Text block:
********************

JetBrains shipped two new features for its AI Assistant plugin: Skill Manager and a curated Skill Repository. Together they create an IDE-level management layer for agent skills, the reusable capability bundles that tell AI agents how to handle specific tasks like CI debugging, code migration, or browser automation, according to the JetBrains AI blog.

The Portability Problem

Agent skills today tend to get locked to a single setup: one agent, one repository, one machine. A developer who builds a skill for debugging CI failures in one project has to rebuild or manually copy it to use in another. Skill Manager addresses this by adding three scope levels for each skill:

IDE-level skills stay available across all projects for an individual developer. Install once, use everywhere. Project-level skills travel with the repository via version control and can be shared with teammates. Agent-specific skills stay tied to a particular workflow like code review or frontend work.

The practical result: a developer installs a Postgres optimization skill at the IDE level and it is available in every project they open, regardless of which agent they are using in AI Assistant Chat.

Security-Screened Repository

The Skill Repository on GitHub provides a JetBrains-curated starting point. New additions are screened for prompt injection, data exfiltration, and malicious code patterns, according to the blog post. Attribution is preserved using the skill’s original author metadata or upstream maintainer credit.

Launch skills include React and Next.js best practices, Postgres query and schema optimization, Playwright browser automation, pnpm workspace management, and Java-to-Kotlin migration tooling.

Current Limitations

JetBrains is transparent about the current boundaries. IDE-wide skill storage works in AI Assistant Chat for Codex and Claude Agent. Support for Junie (JetBrains’ own coding agent) and other ACP-compatible agents is coming. CLI agents cannot access IDE-installed skills at all, so terminal-based workflows still depend on project-level or agent-specific installation.

********************

Given information:
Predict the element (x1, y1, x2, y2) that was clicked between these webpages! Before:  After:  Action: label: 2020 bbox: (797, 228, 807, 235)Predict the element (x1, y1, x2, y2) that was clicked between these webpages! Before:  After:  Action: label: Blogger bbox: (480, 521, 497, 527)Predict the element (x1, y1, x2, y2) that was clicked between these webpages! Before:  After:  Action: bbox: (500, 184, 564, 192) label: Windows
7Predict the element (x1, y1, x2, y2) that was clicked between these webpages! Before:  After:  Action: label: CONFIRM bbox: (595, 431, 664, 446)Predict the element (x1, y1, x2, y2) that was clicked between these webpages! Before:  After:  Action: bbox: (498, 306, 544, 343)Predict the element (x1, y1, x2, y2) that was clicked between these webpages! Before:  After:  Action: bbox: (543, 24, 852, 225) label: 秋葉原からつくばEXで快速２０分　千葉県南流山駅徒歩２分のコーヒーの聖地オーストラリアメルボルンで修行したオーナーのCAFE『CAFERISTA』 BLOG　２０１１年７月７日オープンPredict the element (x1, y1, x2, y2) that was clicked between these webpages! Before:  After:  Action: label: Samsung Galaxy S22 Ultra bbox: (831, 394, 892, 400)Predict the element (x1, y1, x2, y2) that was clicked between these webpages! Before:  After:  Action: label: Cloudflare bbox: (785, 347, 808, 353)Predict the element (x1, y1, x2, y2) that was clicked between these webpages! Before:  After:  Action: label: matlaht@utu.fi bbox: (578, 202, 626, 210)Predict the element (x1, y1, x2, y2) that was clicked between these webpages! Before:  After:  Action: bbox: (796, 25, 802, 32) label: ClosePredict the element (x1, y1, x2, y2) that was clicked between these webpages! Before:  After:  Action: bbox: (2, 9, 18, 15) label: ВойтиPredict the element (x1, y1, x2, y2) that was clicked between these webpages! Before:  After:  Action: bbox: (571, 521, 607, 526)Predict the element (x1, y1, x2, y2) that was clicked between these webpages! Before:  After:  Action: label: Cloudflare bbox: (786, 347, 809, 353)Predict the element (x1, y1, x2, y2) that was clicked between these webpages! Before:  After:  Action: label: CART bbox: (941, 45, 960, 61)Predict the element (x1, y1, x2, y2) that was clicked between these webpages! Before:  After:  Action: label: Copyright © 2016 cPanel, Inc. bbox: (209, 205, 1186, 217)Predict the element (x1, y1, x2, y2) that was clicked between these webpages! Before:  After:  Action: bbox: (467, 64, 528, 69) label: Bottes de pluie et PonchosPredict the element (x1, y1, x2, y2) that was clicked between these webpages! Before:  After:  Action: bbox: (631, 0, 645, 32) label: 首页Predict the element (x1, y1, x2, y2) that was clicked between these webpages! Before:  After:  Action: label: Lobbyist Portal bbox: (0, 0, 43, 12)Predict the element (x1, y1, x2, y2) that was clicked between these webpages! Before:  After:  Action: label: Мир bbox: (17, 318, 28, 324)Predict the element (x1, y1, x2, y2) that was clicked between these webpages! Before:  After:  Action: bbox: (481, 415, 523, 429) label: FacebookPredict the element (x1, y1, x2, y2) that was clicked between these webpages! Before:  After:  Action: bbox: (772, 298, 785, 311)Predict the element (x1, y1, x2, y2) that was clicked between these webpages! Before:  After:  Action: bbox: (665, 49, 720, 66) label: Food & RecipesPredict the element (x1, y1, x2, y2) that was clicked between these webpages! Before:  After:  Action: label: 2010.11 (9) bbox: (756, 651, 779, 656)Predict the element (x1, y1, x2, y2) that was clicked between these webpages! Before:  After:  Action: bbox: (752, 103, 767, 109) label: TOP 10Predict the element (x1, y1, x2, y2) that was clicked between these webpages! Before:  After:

********************

Exercise A: Update the stretch of the Skill Manager article from "The practical result: a" through "Java-to-Kotlin migration tooling.", replacing "Postgres" with "PostgreSQL".
Exercise B: According to the Skill Manager article, why do terminal-based workflows still depend on project-level or agent-specific skill installation?

Exercise result A:
The practical result: a developer installs a PostgreSQL optimization skill at the IDE level and it is available in every project they open, regardless of which agent they are using in AI Assistant Chat.

Security-Screened Repository

The Skill Repository on GitHub provides a JetBrains-curated starting point. New additions are screened for prompt injection, data exfiltration, and malicious code patterns, according to the blog post. Attribution is preserved using the skill’s original author metadata or upstream maintainer credit.

Launch skills include React and Next.js best practices, PostgreSQL query and schema optimization, Playwright browser automation, pnpm workspace management, and Java-to-Kotlin migration tooling.

Exercise result B: CLI agents cannot access IDE-installed skills at all. Terminal-based workflows therefore have to rely on skills installed at the project level or for a specific agent.